◆ 短い課題 1
下の本文のうち、「2021-09-27 21:36:30 | 老いを生きる」で始まって「はぼくの「ふるさとの山」だ。」で終わる部分を、一字も変えずにもう一度書いてください。
◆ 短い課題 2
下の本文によると、墓地に行く道の杉木立の間から真正面に見える山は何ですか。
:: 本文
すべての頂の上に安らぎあり

今日はぼくに残された人生の最初の一日。ぼくは、そしてぼくたちは、この困難と混乱の社会の中で、残りの人生をどう生きるか?

墓参り

2021-09-27 21:36:30 | 老いを生きる

 足元がふらついて山登りに行けないので、思いついて墓参りに行った。駅から寺まではタクシーで行けるので、用心のためにストックさえあれば大丈夫だ。そう遠くはないのだが、コロナ禍で一昨年の秋以来の墓参だ。
 菩提寺は、武田信玄の墓と夢窓国師の庭があるので今ではすっかり観光寺になってしまった、山梨県の塩山の恵林寺というところ。信玄にも夢窓国師にも関心はないのだが、墓地に行く道の杉木立の間から真正面に乾徳山が見える。ここから見る乾徳山はスッキリと三角に高く、まことに美しい。山号が「乾徳山恵林寺」というのが肯ける。乾徳山はぼくの「ふるさとの山」だ。
 墓地は奥の中央部が石段で小高い平地になっていて、その正面に歴代の住職の墓(「無縫塔」という玉子型の墓)が並び、その左手が樋口の墓。場所だけはなかなか格式のある墓なのだ、エヘン。昔はここはぐるりと林に囲まれていてうっそうと暗く、夏の夜には子供たちの「キモ試し」に最適の場所だった(と思う。臆病なぼくはいちども参加しなかったから)。寺が林を切り払って墓地を拡大してしまったので、昔の森閑とした雰囲気は全く失われ、明るい平凡な場所になった。山が見えるのを良しとしよう。
::::
:: 記録データ
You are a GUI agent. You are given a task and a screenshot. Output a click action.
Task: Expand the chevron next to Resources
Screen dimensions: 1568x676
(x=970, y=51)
::::
◆ 課題の答え 1
2021-09-27 21:36:30 | 老いを生きる

 足元がふらついて山登りに行けないので、思いついて墓参りに行った。駅から寺まではタクシーで行けるので、用心のためにストックさえあれば大丈夫だ。そう遠くはないのだが、コロナ禍で一昨年の秋以来の墓参だ。
 菩提寺は、武田信玄の墓と夢窓国師の庭があるので今ではすっかり観光寺になってしまった、山梨県の塩山の恵林寺というところ。信玄にも夢窓国師にも関心はないのだが、墓地に行く道の杉木立の間から真正面に乾徳山が見える。ここから見る乾徳山はスッキリと三角に高く、まことに美しい。山号が「乾徳山恵林寺」というのが肯ける。乾徳山はぼくの「ふるさとの山」だ。

◆ 課題の答え 2
乾徳山です。